Limited Effectiveness of LLM-based Data Augmentation for COVID-19 Misinformation Stance Detection
Eun Cheol Choi, Ashwin Balasubramanian, Jinhu Qi, Emilio Ferrara
TL;DR
The paper investigates data augmentation for COVID-19 misinformation stance detection using controllable misinformation generation (CMG) with large language models. It adopts a two-stage finetuning setup using general NLI pretraining and COVID-19 SD fine-tuning, comparing CMG against traditional augmentation methods across varying data sizes. The results show CMG yields only marginal or inconsistent gains, largely due to safeguards that cause refusals and task flipping during generation.

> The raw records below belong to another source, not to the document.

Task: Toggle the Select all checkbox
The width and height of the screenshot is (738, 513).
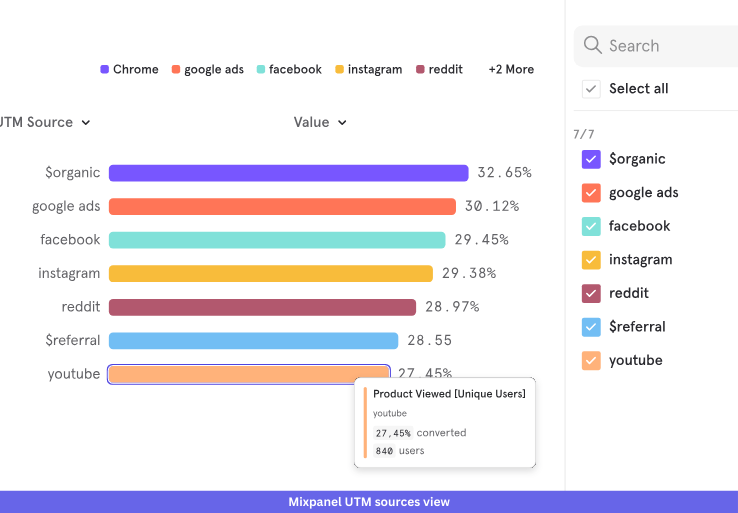Action: pyautogui.click(x=591, y=89)
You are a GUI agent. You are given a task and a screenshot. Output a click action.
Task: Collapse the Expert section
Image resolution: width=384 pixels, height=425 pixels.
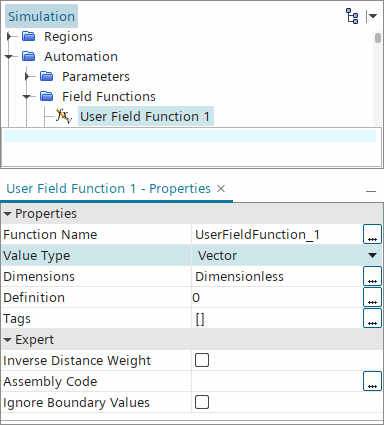coord(8,340)
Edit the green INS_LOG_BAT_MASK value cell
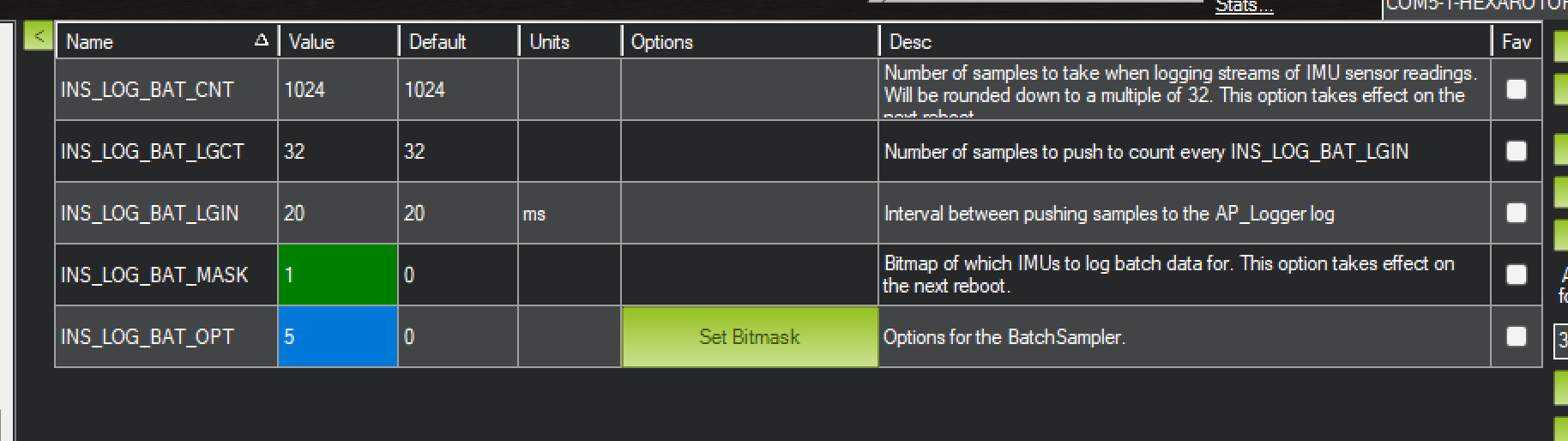The image size is (1568, 441). pyautogui.click(x=338, y=275)
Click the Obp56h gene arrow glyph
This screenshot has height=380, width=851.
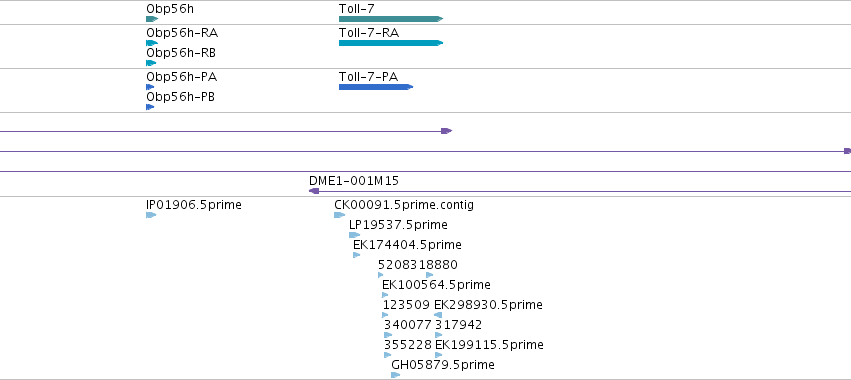pos(152,19)
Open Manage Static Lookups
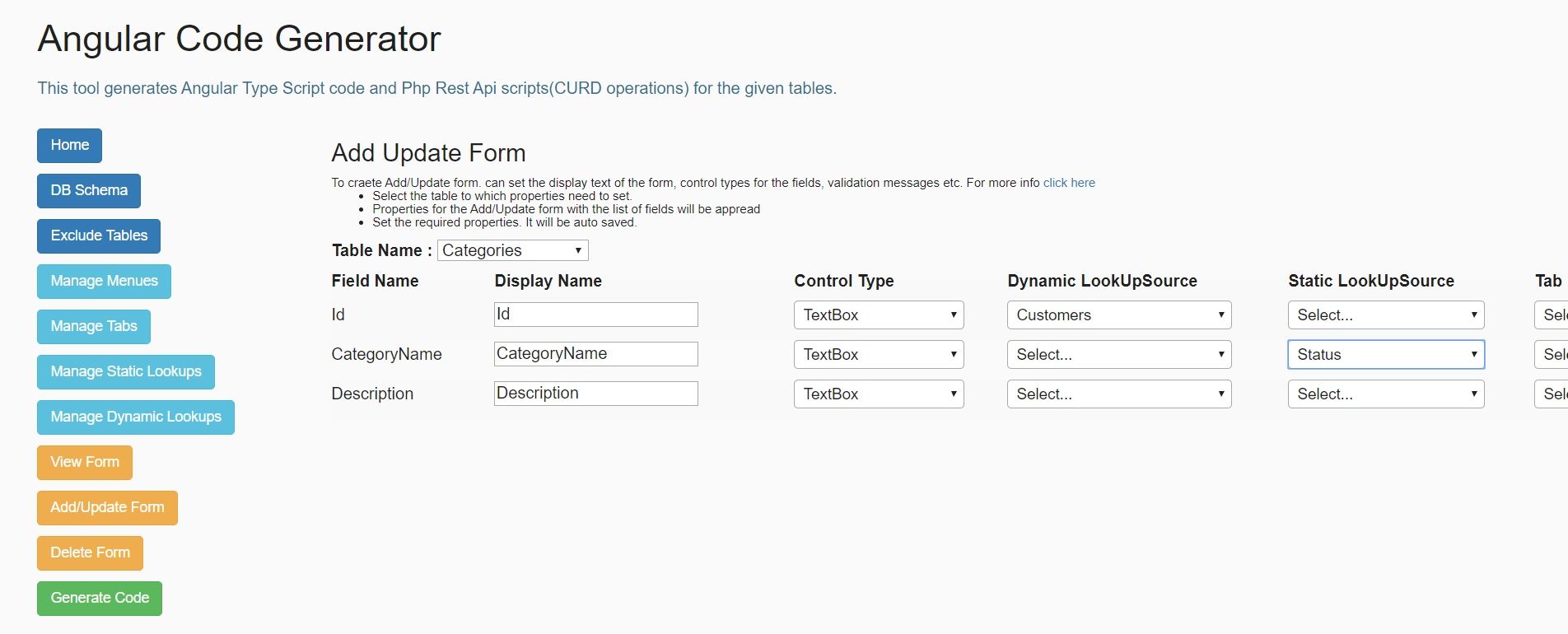The width and height of the screenshot is (1568, 634). (125, 372)
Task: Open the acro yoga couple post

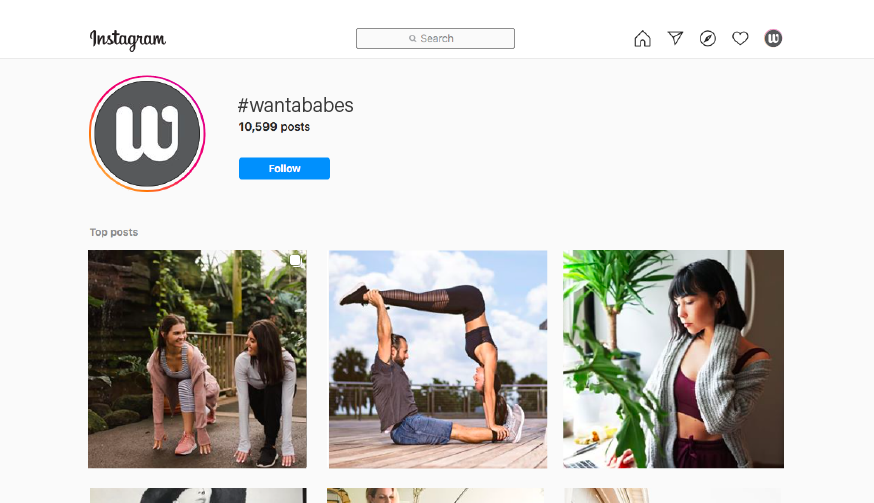Action: click(438, 359)
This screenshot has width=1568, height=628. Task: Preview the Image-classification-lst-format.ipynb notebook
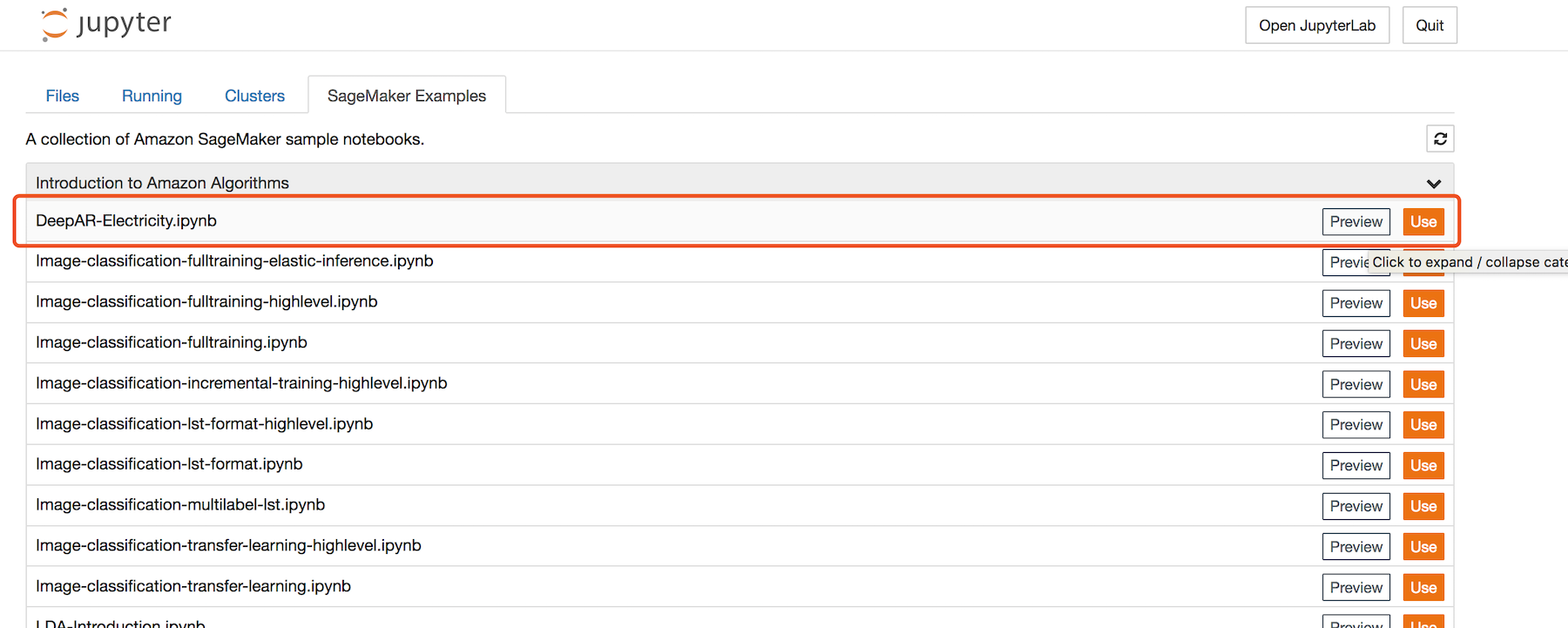pos(1355,466)
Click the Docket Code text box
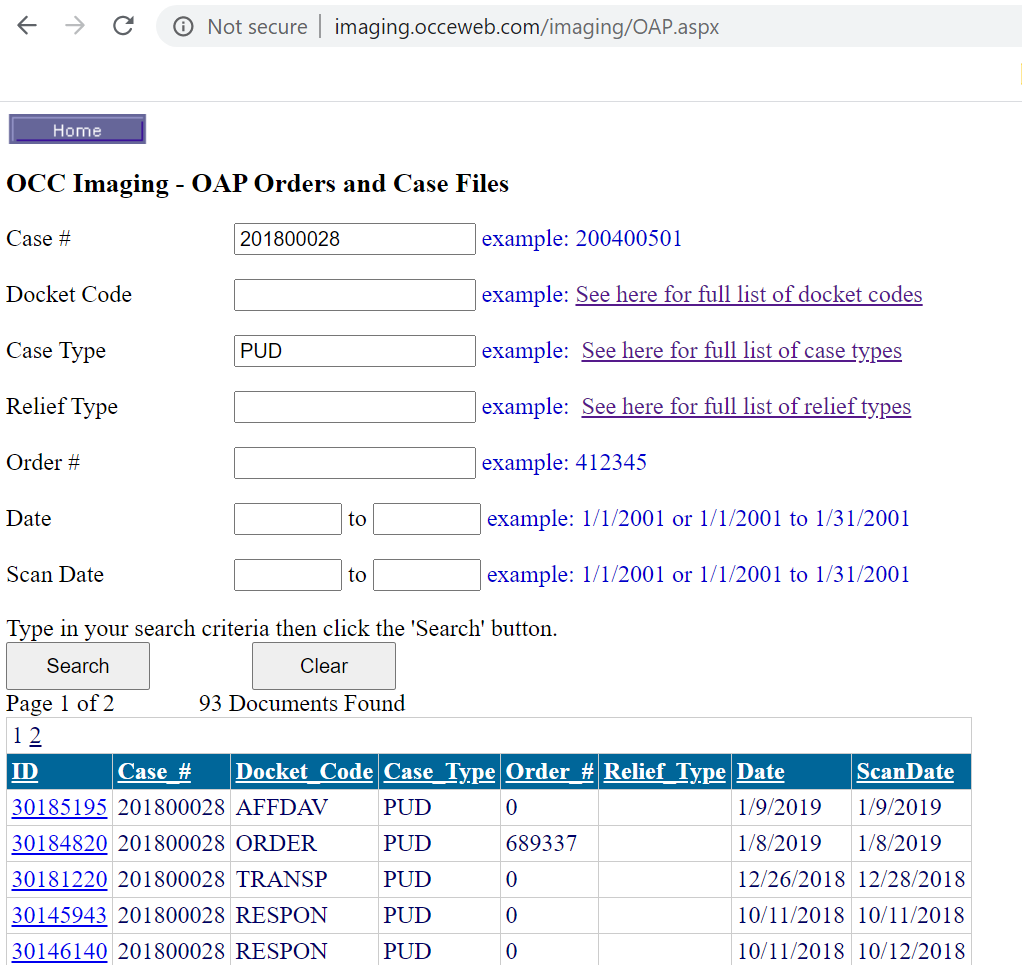The width and height of the screenshot is (1022, 965). coord(354,295)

The authors release code and datasets to promote further research and highlight the need for more flexible or domain-specific augmentation strategies. The findings underscore that current CMG approaches may not reliably outperform simpler augmentation in misinformation-sensitive NLP tasks.
Abstract
Misinformation surrounding emerging outbreaks poses a serious societal threat, making robust countermeasures essential. One promising approach is stance detection (SD), which identifies whether social media posts support or oppose misleading claims. In this work, we finetune classifiers on COVID-19 misinformation SD datasets consisting of claims and corresponding tweets. Specifically, we test controllable misinformation generation (CMG) using large language models (LLMs) as a method for data augmentation. While CMG demonstrates the potential for expanding training datasets, our experiments reveal that performance gains over traditional augmentation methods are often minimal and inconsistent, primarily due to built-in safeguards within LLMs. We release our code and datasets to facilitate further research on misinformation detection and generation.